President Joe Biden on Thursday decried the Supreme Court blocking one of this administration’s COVID-19 vaccine mandate but cheered justices leaving another in place.
But in a narrow ruling, the nation’s top court agreed to lift lower court stays that had been entered against vaccination requirements for all health care workers employed by institutions receiving funding from Medicare or Medicaid, asserting a separate law did give the health secretary the power to impose such a mandate.
“Today’s decision by the Supreme Court to uphold the requirement for health care workers will save lives: the lives of patients who seek care in medical facilities, as well as the lives of doctors, nurses, and others who work there,” Biden said. “It will cover 10.4 million health care workers at 76,000 medical facilities. We will enforce it.”
The White House and the agency did not immediately respond to requests for comment about the discrepancy.
“At the same time, I am disappointed that the Supreme Court has chosen to block common-sense life-saving requirements for employees at large businesses that were grounded squarely in both science and the law. This emergency standard allowed employers to require vaccinations or to permit workers to refuse to be vaccinated, so long as they were tested once a week and wore a mask at work: a very modest burden,” Biden added.
He urged states and businesses to impose vaccine requirements, arguing doing so would be “do[ing] the right thing to protect Americans’ health and economy.”
But the vaccines’ effectiveness against infection, already dropping sharply over time against the Delta variant, have plummeted even more against the Omicron strain, according to studies and real-world data.
“Vaccines do not appear to be very effective in stopping the spread or transmission,” Benjamin Flowers, Ohio’s solicitor general, said during oral arguments last week.
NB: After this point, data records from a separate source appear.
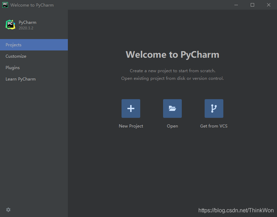
Task: Click the Welcome to PyCharm heading
Action: [172, 55]
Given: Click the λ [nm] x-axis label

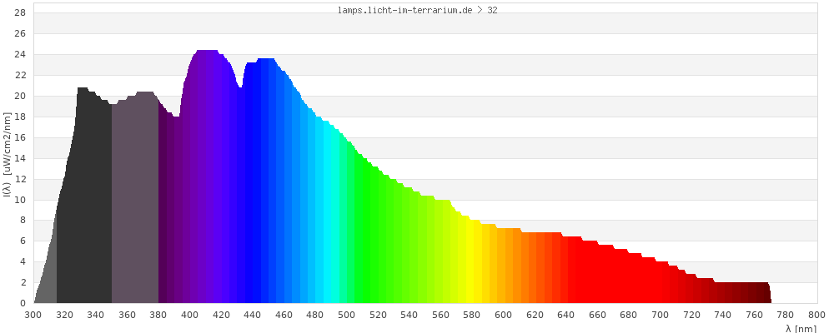Looking at the screenshot, I should point(801,329).
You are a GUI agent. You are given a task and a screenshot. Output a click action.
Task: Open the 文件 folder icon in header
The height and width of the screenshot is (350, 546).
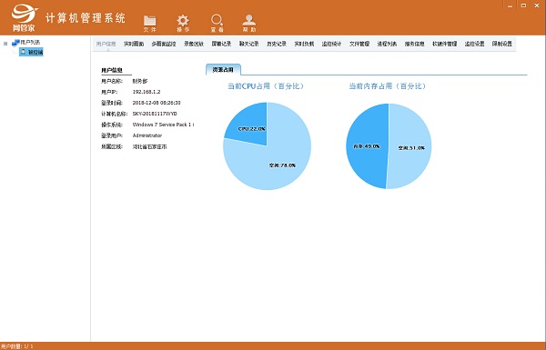[150, 21]
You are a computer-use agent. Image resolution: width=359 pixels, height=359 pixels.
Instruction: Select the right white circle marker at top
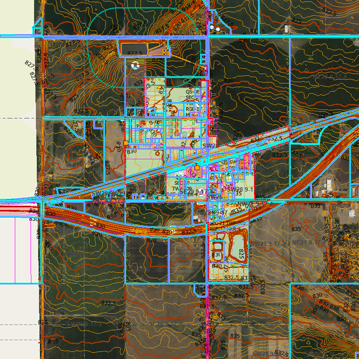click(218, 30)
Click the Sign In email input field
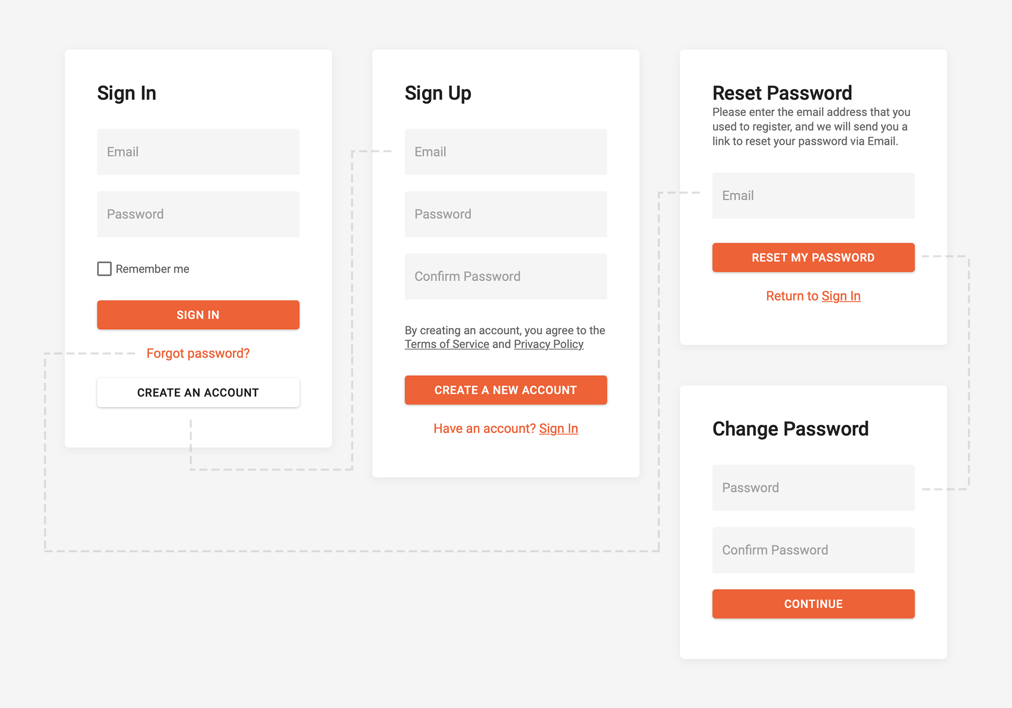Image resolution: width=1012 pixels, height=708 pixels. tap(198, 151)
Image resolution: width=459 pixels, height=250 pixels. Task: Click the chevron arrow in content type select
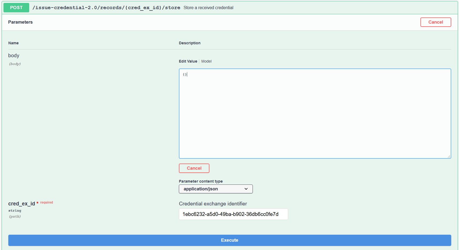(246, 189)
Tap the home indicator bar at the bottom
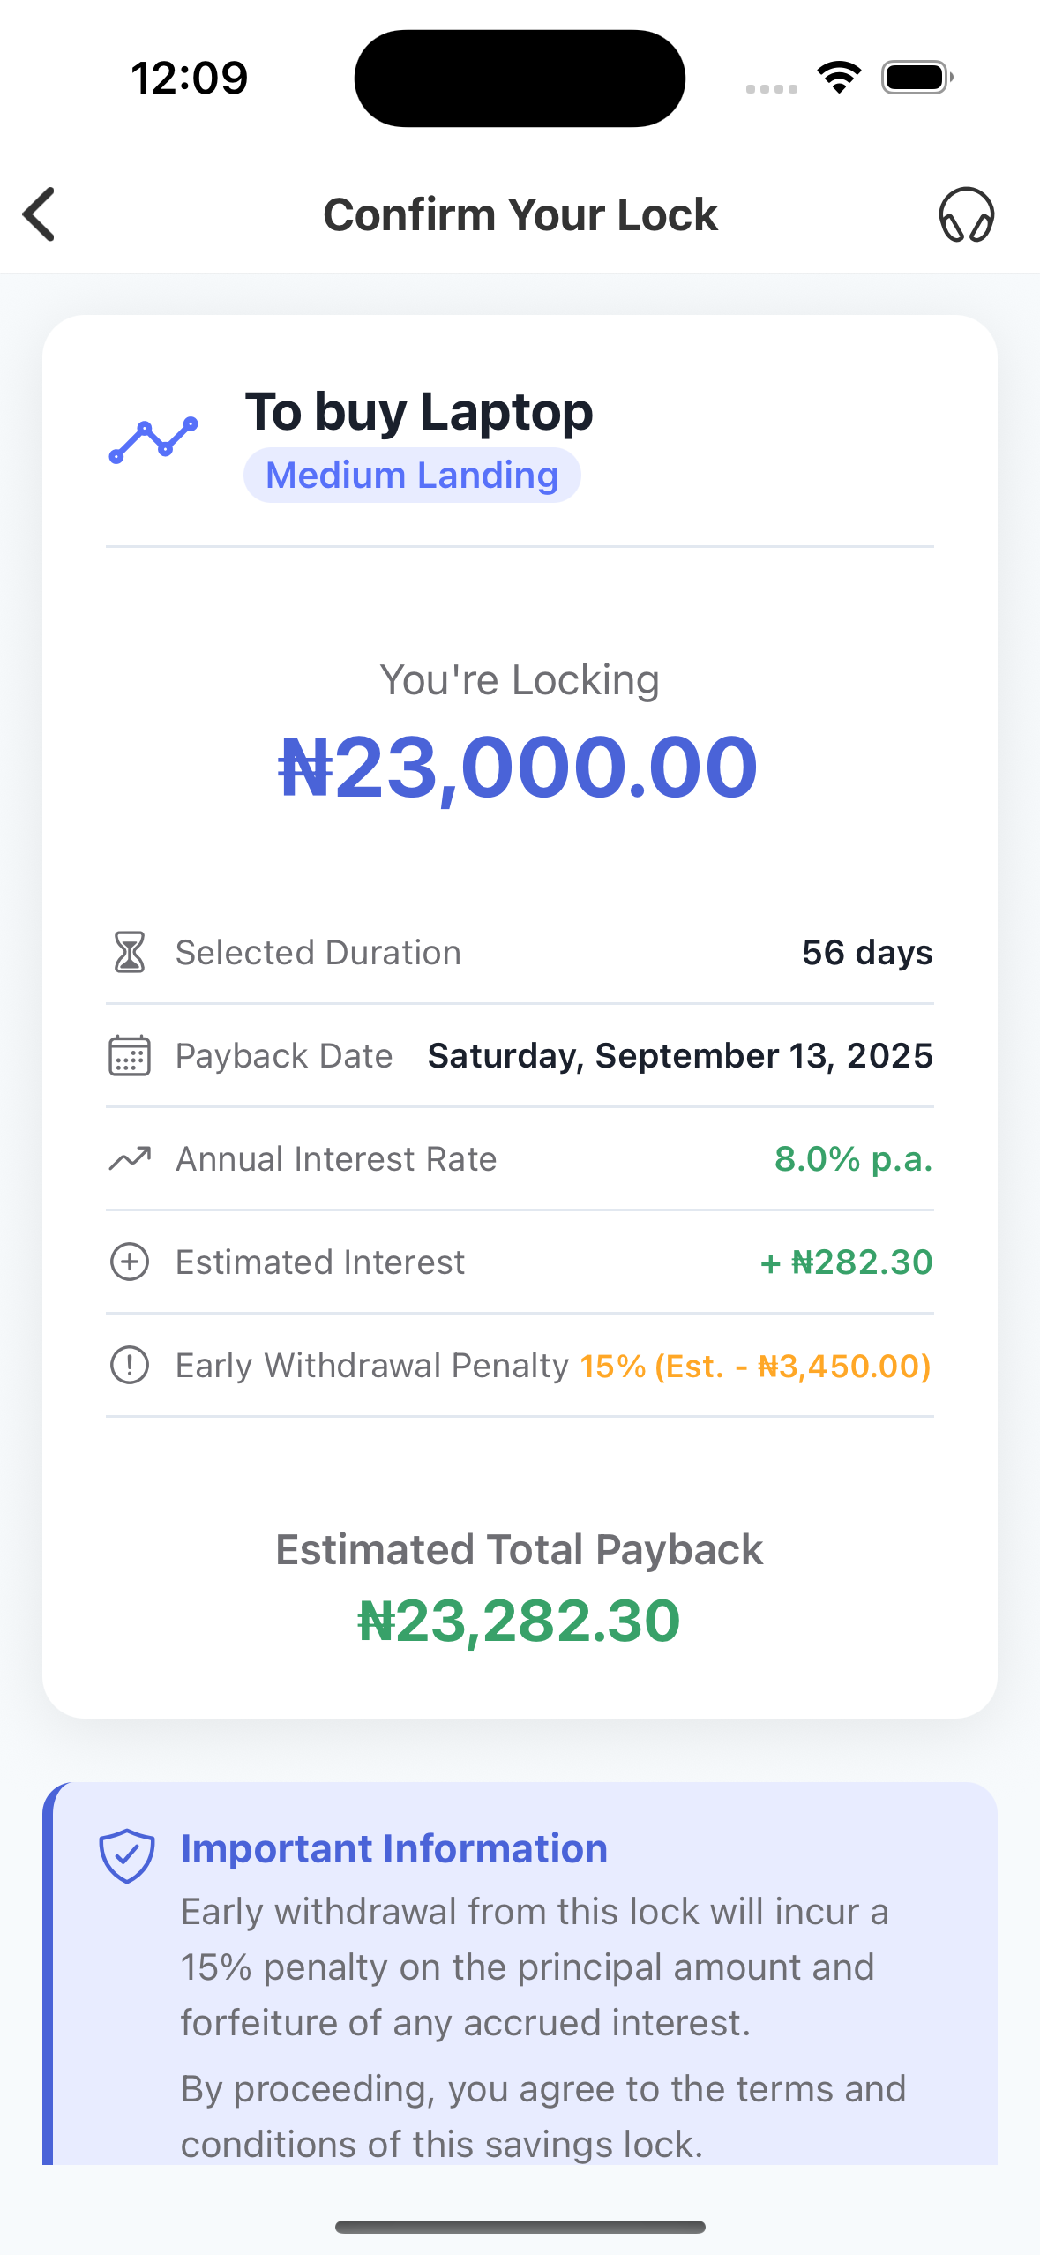1040x2255 pixels. tap(520, 2227)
Five justices disagreed, referring to a determination by the Biden administration prior to the emergence of Omicron that data showed “that the COVID–19 virus can spread rapidly among healthcare workers and from them to patients, and that such spread is more likely when healthcare workers are unvaccinated.”
Other Democrats, meanwhile, zeroed in on how justices blocked the private employer mandate.
“Two of the plaintiff lawyers had Covid, and the Supreme Court was protected by having them argue the case remotely, but the six conservative justices chose to halt vital pandemic workplace protections for the rest of the country anyway,” Rep. Don Beyer (D-Va.) said in a statement.
“The vaccine or test requirement made workers safer. Now, the conservative Supreme Court is forcing American workers into unsafe conditions where unvaccinated coworkers aren’t required to test or wear masks,” Rep. Marie Newman (D-Ill.) added.
Republicans, though, argued both mandates should have been struck down.
“Today’s Supreme Court ruling sends a clear message: Biden is not a king & his gross overreaches of federal power will not be tolerated,” Sen. Rick Scott (R-Fla.) wrote on Twitter. “I had COVID and got the vaccine, but I will NEVER support a vaccine mandate that bullies hardworking Americans and kills jobs.”
“The Supreme Court’s decision to block the Biden Administration’s OSHA vaccine mandate is a victory for personal freedom,” Rep. Ashley Hinson (R-Iowa) added. “However, I am disappointed in the Court’s decision to allow the Administration’s CMS mandate.”